El pasado martes, una información de ETB aseguraba que uno de los principales sustentos del Eibar en los últimos tiempos, el nipón Takashi Inui, había tomado la decisión de poner punto y final a su aventura con el cuadro armero al término del presente curso. Después de tres temporadas de relación más que satisfactoria (88 partidos, 10 goles y 11 asistencias hasta la fecha), el versátil centrocampista comenzará una nueva etapa en el Real Betis, conjunto que además le reclutará sin coste alguno (finaliza contrato en junio de 2018).

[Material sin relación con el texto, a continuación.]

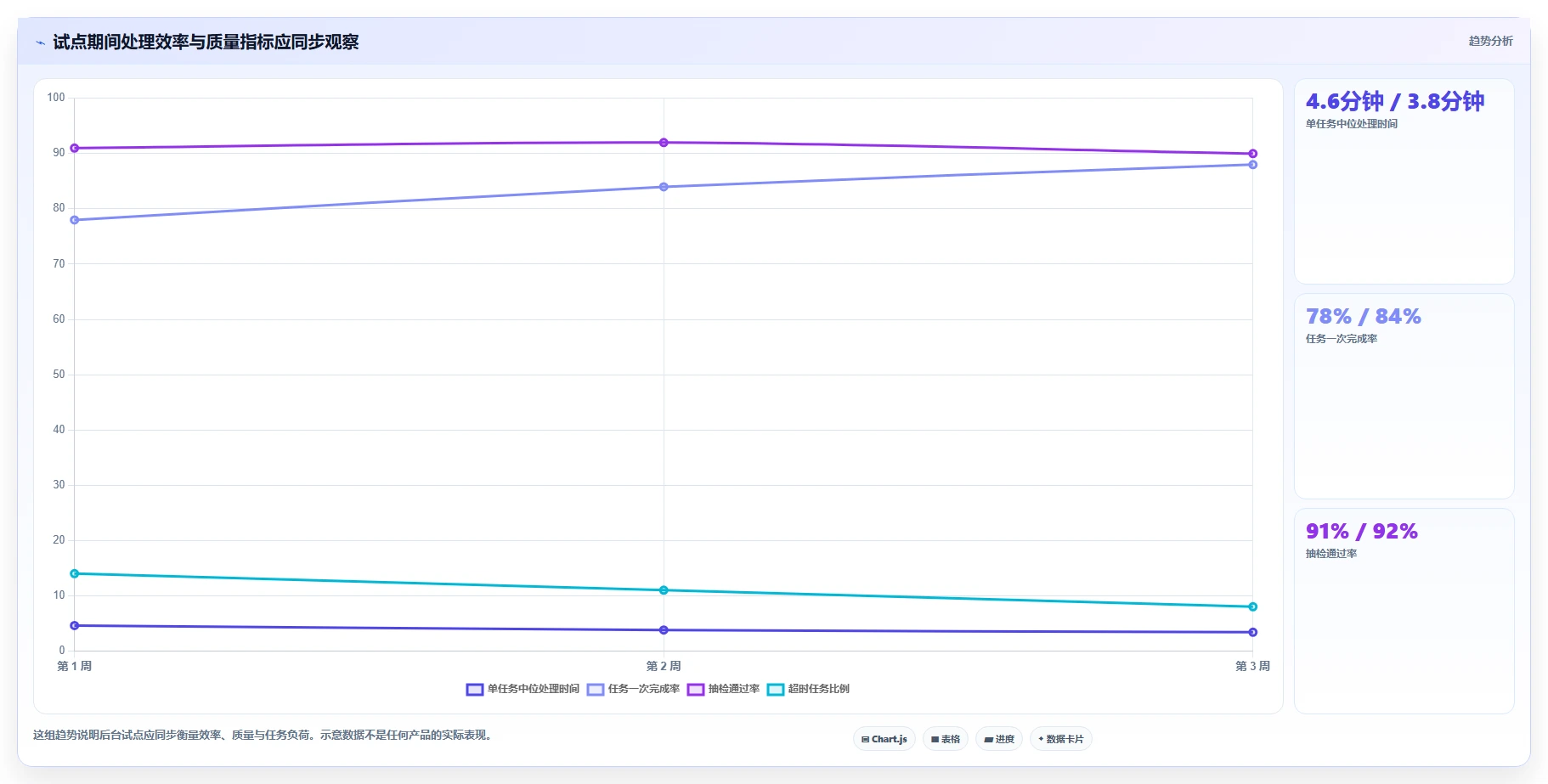
Task: Click the trend icon beside the panel title
Action: (x=40, y=42)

Justo ese mismo día, una segunda noticia de la prensa española desvelaba que otro de los futbolistas que ha dado brillo al cuadro guipuzcoano estos años, el murciano Pedro León, también estaba valorando la posibilidad de cambiar de aires tras dos campañas en las que, pese a sufrir una siempre inoportuna lesión, ha ofrecido su mejor nivel.

A estas dos bajas sin duda significativas habría que sumar la ya certificada de Ander Capa, lateral diestro que después de siete temporadas de servicio a la entidad eibarresa se marchará al Athletic Club, conjunto que ya certificó su contratación el pasado verano, pero que permitió que el jugador se quedase durante una temporada más en una escuadra con la que ha jugado en las tres máximas categorías del fútbol nacional (Segunda B, Segunda y Primera División).

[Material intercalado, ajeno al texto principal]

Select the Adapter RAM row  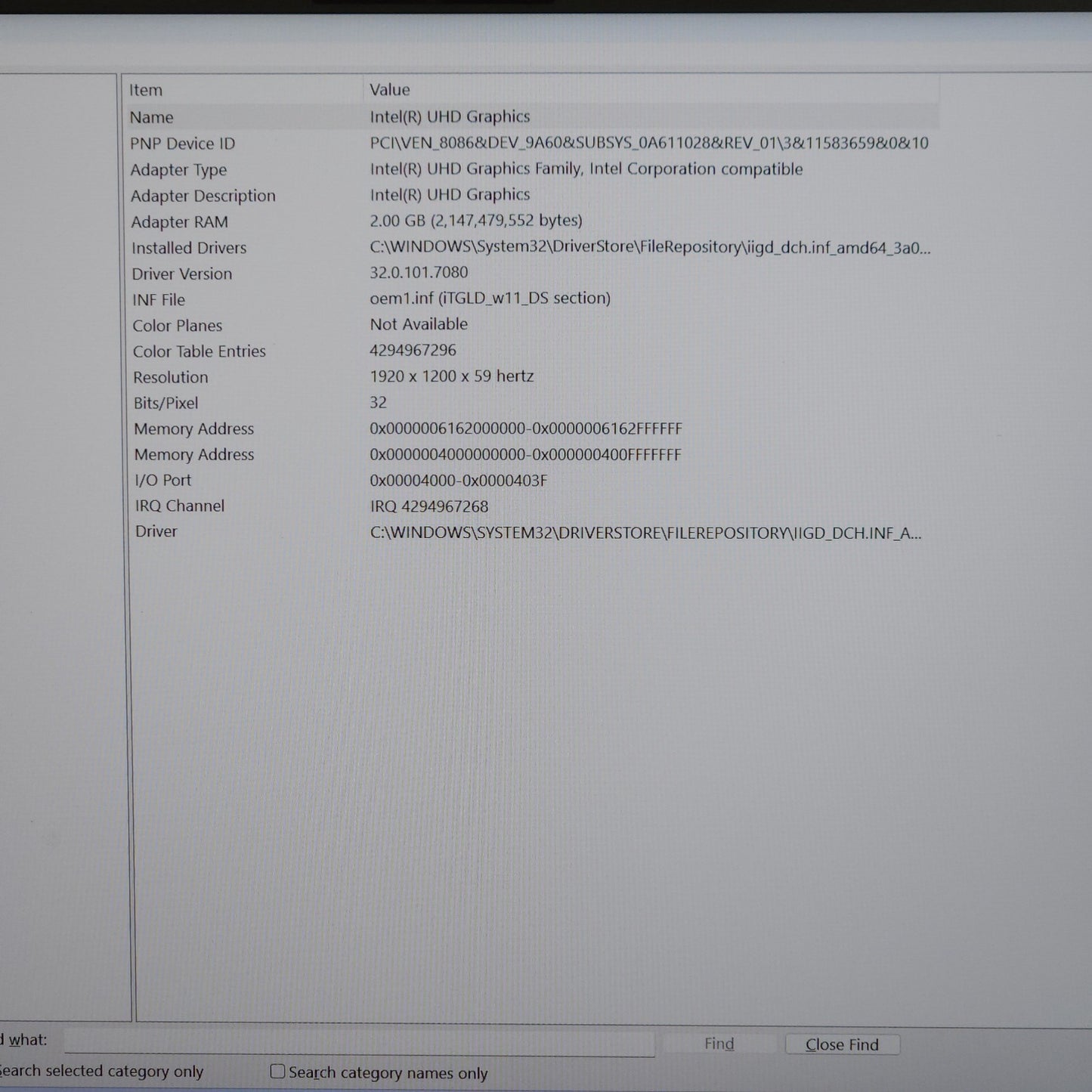tap(179, 222)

La continuidad de Dani García, Iván Ramis y Mendilibar también corre peligro

Por si fuera poco, el verano que viene acaban contrato jugadores tan emblemáticos para este club como el incansable y solvente mediocentro Dani García o el experimentado central Iván Ramis. Asimismo, el lateral zurdo David Juncá, el zaguero David Lombán o el delantero Charles también viven sus últimos meses de compromiso y aún no han decidido si continuarán vinculados al club durante los años venideros.

Para rematar, es muy probable que el que ha sido líder espiritual del equipo estos cursos, el técnico José Luis Mendilibar, opte igualmente por dar un nuevo giro a su carrera. Otros años, su capacidad para sacar partido a casi cualquier futbolista había sido más que suficiente para digerir marchas tan significativas como las de Borja Bastón, Keko, Florian Lejeune, Antonio Luna o Adrián, pero sin él en el banquillo la tarea no resultará tan sencilla.

Si finalmente se confirma el adiós de un buen número de estos futbolistas y del citado Mendi, el Eibar tendrá que volver a reinventarse. Aunque su directiva viene mostrando una solvencia digna de elogio, es factible que el verano de 2018 represente para ellos el reto más duro y apasionante al que han tenido que enfrentarse en mucho tiempo.